The 2017 Vancouver by-election — for the most part — was an outlier vote, and in the greater scheme of things Vancouver-municipal-vote-wise means absolutely nothing as any kind of vote predictor for the next civic election.
Vision Vancouver — and the Union, cyclist and LGBTQ+ coalition — all-but-sat-out the 2017 Vancouver by-election, realizing there’s a fair bit of voter hubris for the reigning municipal party, as is generally true in by-election voting when it comes to a political party that’s been in power for 10 years.

Vision Vancouver and the federal and provincial governments to announce new Co-op HousingThe Trudeau government, John Horgan’s provincial government and Vision Vancouver will announce thousands of new housing co-op homes under construction in 2018

And let us not forget, either, that with three progressive governments in power at the federal, provincial and municipal levels — for the first time in 45 years — Vision Vancouver finds itself in the catbird seat in the lead-up to the next civic election.

  • Housing? You can bet with recent Vision Vancouver City Councillor Geoff Meggs in place as Premier John Horgan’s Chief of Staff, and Vision Vancouver supporter / Vancouver-Point Grey MLA David Eby sitting as a key member of the NDP government’s Housing Cabinet Committee that a big time housing announcement involving the construction of thousands of genuinely affordable (mostly housing co-operative) homes will be announced either late next spring, or in early September — that pending announcement, at least in part, meant to bolster Vision’s chances for re-election. The Trudeau government will also want to get into the housing announcement as a major funder, in order that by the time the 2019 federal election is underway, Mr. Trudeau can point to thousands of homes under construction thanks to funding from his government.

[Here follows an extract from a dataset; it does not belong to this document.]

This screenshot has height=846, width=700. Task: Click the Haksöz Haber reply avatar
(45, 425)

  • Transportation / Broadway Corridor. As much as VanRamblings would like to see light rail down the Broadway corridor, all three levels of government are wedded to the idea of a high-speed subway down the Broadway corridor, with all the preparatory work now complete. You can bet dollars to donuts that Prime Minister Trudeau, Premier John Horgan and Mayor Gregor Robertson will make a joint announcement in the lead-up to the October 20th, 2018 election confirming that funding is in place, and construction of the Broadway corridor high-speed, underground transportation line / subway will be underway by mid-year 2018.

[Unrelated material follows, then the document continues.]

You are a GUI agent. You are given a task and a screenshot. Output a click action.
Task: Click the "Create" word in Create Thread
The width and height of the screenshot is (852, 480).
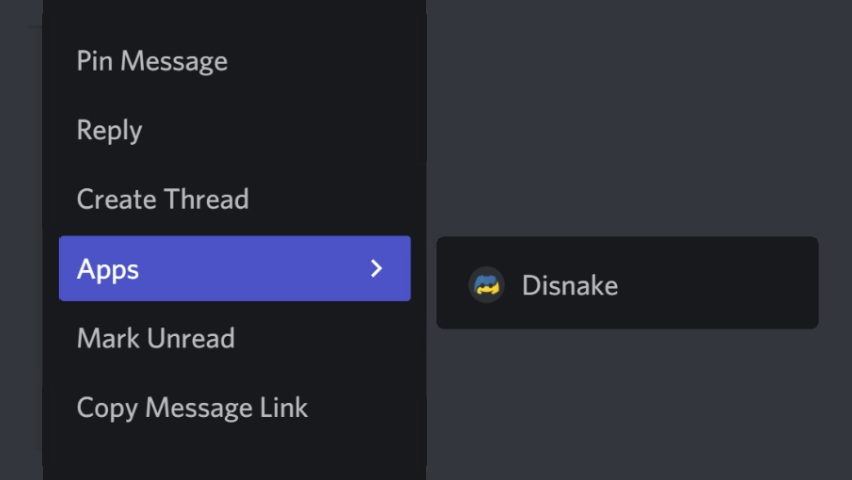point(116,199)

Hallelujah, and save the day. Thousands of new affordable homes under construction in Vancouver, and a rapid transit line down Broadway also under construction — all due to the fine negotiating skills, don’tcha know, of our perspicacious and once-and-forever Mayor, Gregor Robertson!

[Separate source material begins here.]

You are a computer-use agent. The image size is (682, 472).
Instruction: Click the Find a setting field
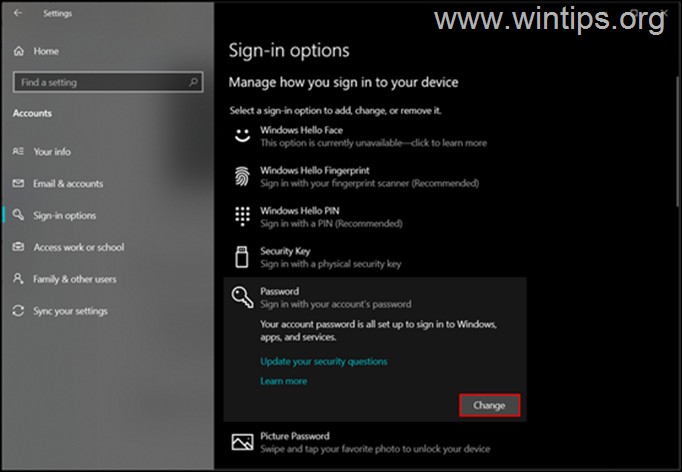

Vote Vision Vancouver: the NPA are not work the risk!

The October 20th, 2018 Vancouver municipal election will be a whole other kettle of fish: Vision will put all the resources at their command into getting out the vote, their bike lane and cyclist supporter coalition will get out to the polls in droves, and Unions will be working overtime to ensure that the 45,000 Vision Vancouver Union-vote remains rock solid. And since attack politics worked so well for the BC NDP in the May 19th provincial election, you can bet that Vision Vancouver will pull out all the stops to ensure their progressive voter coalition sweeps them back into power a year from now.